Weather-related research often requires synthesizing vast amounts of data that need archival solutions that are both economical and viable during and past the lifetime of the project. Public cloud computing services (e.g., from Amazon, Microsoft, or Google) or private clouds managed by research institutions are providing object data storage systems appropriate for long-term archives of such large geophysical data sets. ,
This effort began in 2015 to illustrate the use of a private cloud object store developed by the Center for High Performance Computing (CHPC) at the University of Utah. We began archiving thousands of two-dimensional gridded fields (each one containing over 1.9 million values over the contiguous United States) from the High-Resolution Rapid Refresh (HRRR) data assimilation and forecast modeling system.

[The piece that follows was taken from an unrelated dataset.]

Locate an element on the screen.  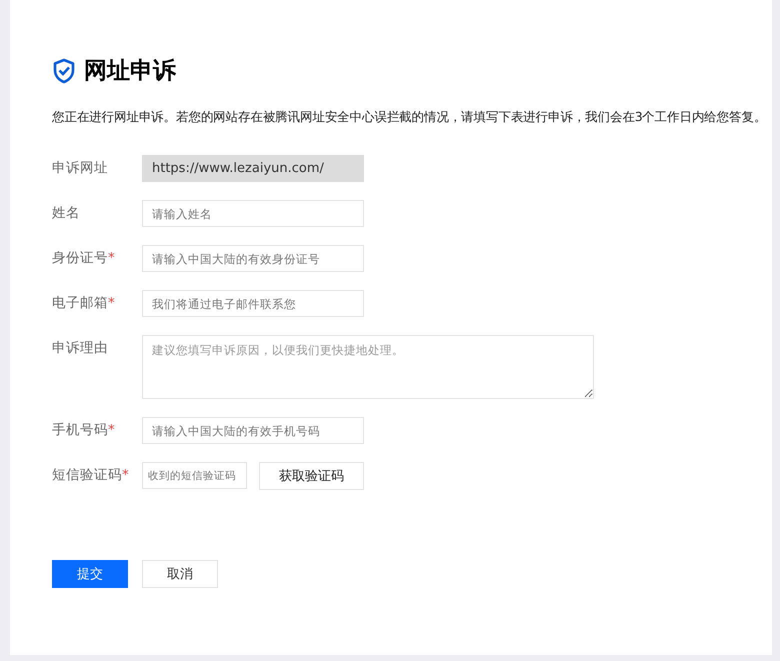
intro-text: 您正在进行网址申诉。若您的网站存在被腾讯网址安全中心误拦截的情况，请填写下表进行申诉，我们会在3个工作日内给您答复。 is located at coordinates (410, 117).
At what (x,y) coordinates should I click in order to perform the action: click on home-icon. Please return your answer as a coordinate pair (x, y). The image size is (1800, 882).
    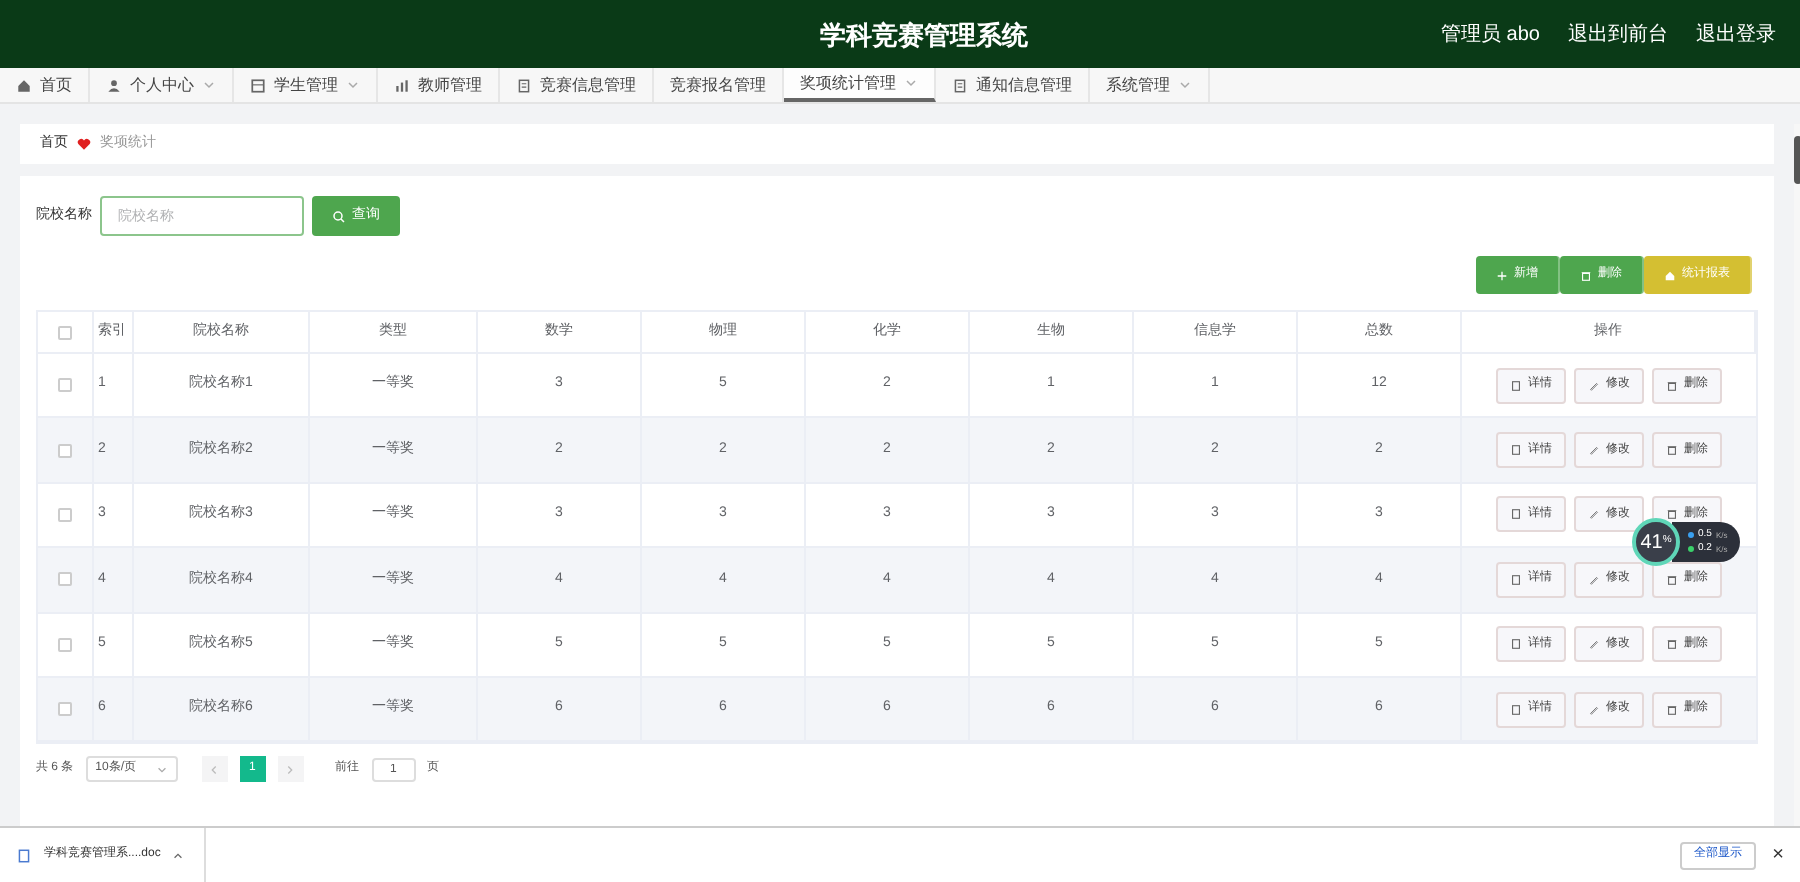
    Looking at the image, I should click on (24, 85).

The archive has been used for retrospective analyses of meteorological conditions during high-impact weather events, assessing the accuracy of the HRRR forecasts, and providing initial and boundary conditions for research simulations. The archive has been accessible interactively and through automated download procedures for researchers at other institutions that can be tailored by the user to extract individual two-dimensional grids from within the highly compressed files. Over a thousand users have voluntarily registered to use the HRRR archive at the University of Utah.
Our archive has grown to over 130 Tbytes of model output but we no longer need to continue that effort since the GRIB2 files are available now via Google and AWS. As mentioned above, we now provide much of the same information in an alternative format that is appropriate particularly for machine-learning applications.
, and Current Status:
Our research group no longer needs to maintain archives of High Resolution Rapid Refresh (HRRR) model output at the University of Utah since complete publicly-accessible archives of HRRR model output are now available from the Google Cloud Platform and Amazon Web Services (AWS) as part of the NOAA Open Data Program.
Google and AWS store the HRRR model output in GRIB2 format, a file type that efficiently stores hundreds of two-dimensional variable fields for a single valid time. Despite the highly compressible nature of GRIB2 files, they are often on the order of several hundred MB each, making high-volume input/output applications challenging due to the memory and compute resources needed to parse these files.
With support from the Amazon Sustainability Data Initiative, our group is now creating and maintaining HRRR model output in an optimized format, Zarr, in a publicly-accessible S3 bucket- hrrrzarr. HRRR-Zarr contains sets for each model run of analysis and forecast files sectioned into 96 small chunks for every variable. The structure of the HRRR-Zarr files are designed to allow users the flexibility to access only the data they need through selecting subdomains and parameters of interest without the overhead that comes from accessing numerous GRIB2 files.